Nach Angaben der Feuerwehr gab es keine Verletzten oder Todesopfer, mehrere Menschen litten unter leichten Rauchvergiftungen. Über dem Lager hingen noch Stunden nach dem Feuer Rauchschwaden, wie auf Videoaufnahmen von AFP zu sehen war. Die Zivilschutzbehörde verhängte einen viermonatigen Ausnahmezustand über die Insel mit 85.000 Einwohnern.
Hunderte Insassen des zerstörten Lagers versuchten in der Nacht, zu Fuß in Richtung des Hafens der Inselhauptstadt Mytilini zu fliehen. Dabei wurden sie jedoch von der Polizei gestoppt. Andere Flüchtlinge suchten in den Hügeln rings um das niedergebrannte Lager Zuflucht. Am Mittwoch saßen tausende Flüchtlinge auf der Straße von Moria nach Mytilini. "Was sollen wir jetzt tun? Wo können wir hingehen?", fragte Mahmut aus Afghanistan.

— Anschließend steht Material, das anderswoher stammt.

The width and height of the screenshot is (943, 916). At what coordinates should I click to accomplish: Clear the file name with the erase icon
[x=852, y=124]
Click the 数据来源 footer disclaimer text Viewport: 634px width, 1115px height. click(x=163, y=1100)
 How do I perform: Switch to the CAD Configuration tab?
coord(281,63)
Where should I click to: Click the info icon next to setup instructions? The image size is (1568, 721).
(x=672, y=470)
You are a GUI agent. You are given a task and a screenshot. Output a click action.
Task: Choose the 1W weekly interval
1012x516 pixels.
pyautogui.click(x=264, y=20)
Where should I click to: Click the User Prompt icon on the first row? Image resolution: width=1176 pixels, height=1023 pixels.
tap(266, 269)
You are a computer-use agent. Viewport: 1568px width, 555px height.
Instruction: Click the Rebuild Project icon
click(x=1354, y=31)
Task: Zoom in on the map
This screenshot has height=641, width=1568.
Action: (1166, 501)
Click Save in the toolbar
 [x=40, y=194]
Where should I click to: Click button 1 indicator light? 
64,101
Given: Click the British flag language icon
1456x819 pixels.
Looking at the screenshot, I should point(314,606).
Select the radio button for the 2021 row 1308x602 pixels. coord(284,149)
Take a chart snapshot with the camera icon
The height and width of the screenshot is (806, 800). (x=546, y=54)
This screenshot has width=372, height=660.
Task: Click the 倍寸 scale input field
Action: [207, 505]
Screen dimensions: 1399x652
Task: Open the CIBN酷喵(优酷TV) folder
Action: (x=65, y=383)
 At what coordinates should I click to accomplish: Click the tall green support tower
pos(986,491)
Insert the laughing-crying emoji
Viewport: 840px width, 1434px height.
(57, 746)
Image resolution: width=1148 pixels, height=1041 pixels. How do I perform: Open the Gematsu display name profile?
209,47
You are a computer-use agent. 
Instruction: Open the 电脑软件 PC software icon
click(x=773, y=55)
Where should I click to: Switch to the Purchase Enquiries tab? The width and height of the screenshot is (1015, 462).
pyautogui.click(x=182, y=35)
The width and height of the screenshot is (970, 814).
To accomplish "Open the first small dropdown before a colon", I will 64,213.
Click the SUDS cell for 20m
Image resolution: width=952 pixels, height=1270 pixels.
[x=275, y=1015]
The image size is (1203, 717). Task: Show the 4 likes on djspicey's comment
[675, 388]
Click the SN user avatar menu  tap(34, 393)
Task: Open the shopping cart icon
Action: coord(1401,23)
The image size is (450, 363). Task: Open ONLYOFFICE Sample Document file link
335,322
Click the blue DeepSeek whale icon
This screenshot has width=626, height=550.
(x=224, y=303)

Völlig unklar blieb zunächst auch, wo sich die 35 Corona-Infizierten aufhielten. Behördensprecher Stelios Petsas sprach von einer "gigantischen" Aufgabe, die obdachlosen Flüchtlinge unterzubringen sowie die bestätigten Infektionsfälle ausfindig zu machen.
EU-Kommissionspräsidentin Ursula von der Leyen erklärte, die EU und ihre Mitgliedstaaten seien zur Hilfe bereit. Innenkommissarin Ylva Johansson teilte mit, sie habe die Finanzierung der sofortigen Verlegung und Unterbringung der 400 noch verbliebenen unbegleiteten Minderjährigen aus Lesbos auf das griechische Festland genehmigt. Zudem will die EU demnach ein großes Schiff für Schwangere und Kinder nach Lesbos schicken.
Die Regierung in Athen stimmte der Verlegung der 400 Minderjährigen zu. Ansonsten verbot sie aber den Insassen des Lagers vorerst, die Insel zu verlassen, wie die Nachrichtenagentur ANA unter Berufung auf das Migrationsministerium berichtete.
Bundesaußenminister Heiko Maas (SPD) sprach von einer "humanitären Katastrophe" und forderte die Verteilung der Betroffenen auf aufnahmewillige Staaten in der EU. Mehrere Bundesländer erklärten sich zur Aufnahme bereit, das von Horst Seehofer (CSU) geführte Bundesinnenministerium wies solche Vorstöße jedoch erneut zurück. Das Bundesinnenministerium muss Aufnahmeprogrammen der Bundesländer zustimmen, es besteht auf einer europäischen Verteilung.
Unter dem Motto "Wir haben Platz!" sollten am Mittwochabend und in den kommenden Tagen deutschlandweit Demonstrationen für die Aufnahme von Moria-Flüchtlingen stattfinden. In über 40 Städten werde protestiert, teilte die Organisation Seebrücke mit. Sie verwies darauf, dass in Deutschland 180 Kommunen und Städte zur Aufnahme von Flüchtlingen bereit seien.
Moria war seit Jahren völlig überfüllt, die Zustände waren katastrophal. Das Lager war für rund 2800 Menschen ausgelegt, doch lebten dort mehr als 12.700 Asylsuchende unter schwierigsten Bedingungen.